To explain Holy Scripture from the religious and dogmatic standpoint forms no part of our warrant. Subject above all things to the hierarchic order, we surrender theology to the doctors of the Church and we render to human science whatsoever is included in the domain of experience and reason. Therefore on those occasions when we may appear to be risking a new application of some biblical passage, it is always with proper respect for ecclesiastical decisions. We do not dogmatise on our own part, and we submit our observations and researches to the lawful authorities.

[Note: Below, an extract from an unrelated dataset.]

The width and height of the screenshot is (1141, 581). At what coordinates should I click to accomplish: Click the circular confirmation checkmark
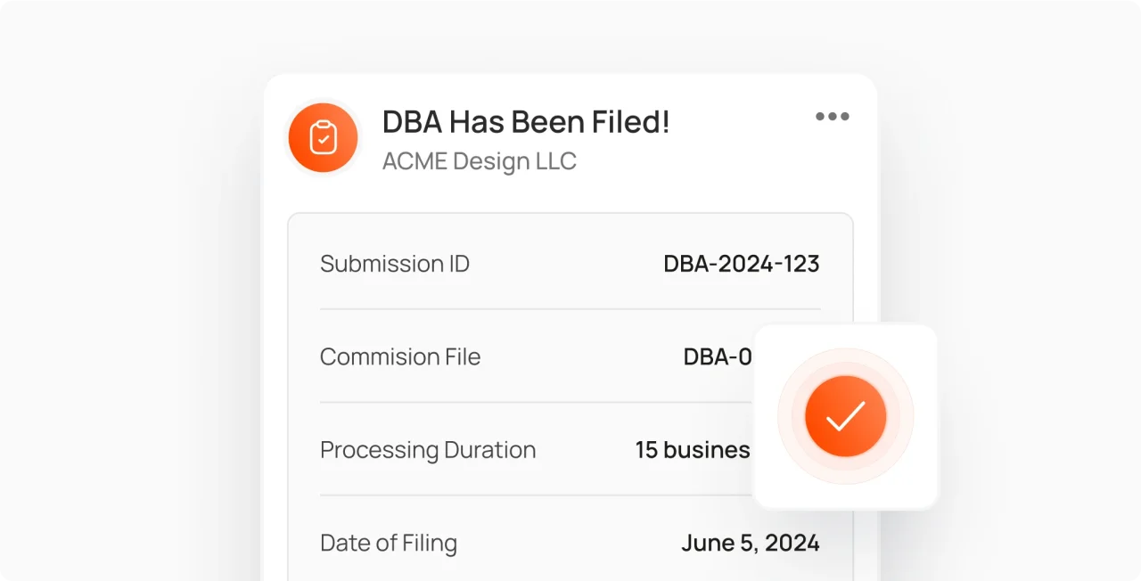click(845, 416)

On reading the earliest history of the human race in the sacred work of Moses, that which strikes one at once is the description of the Earthly Paradise, which is summarised in the figure of a perfect pantacle. It is circular or square, since it is watered equally by four rivers arranged in the form of a cross, while in the centre are found two trees representing knowledge and life, stable intelligence and progressive motion, wisdom and creation.[83] The serpent of Asclepios and Hermes is coiled about the Tree; beneath its shadow are the man and woman, active and passive, intelligence and love. The serpent, symbolising the primal attraction and the central fire of the earth, tempts her who is the weaker, and she causes the man to succumb; yet to the serpent she yields only in order that she may overcome it subsequently: one day she will crush the head of it by giving a Saviour to the world. All science is represented in this admirable scene.[84] The man abdicates the realm of intelligence by yielding to the solicitations of the sensitive part; he profanes the fruit of knowledge, which should be the sustenance of the soul, by applying it to the uses of unjust and material satisfaction; he loses in consequence the sense of harmony and of truth. He is clothed thereafter with the skin of a beast, because the physical form takes shape sooner or later, and invariably, in correspondence to moral dispositions. He is cast out of the circle which is watered by the four rivers of life, and a cherub, armed with an ever-moving, burning sword, prevents his return into the domain of unity.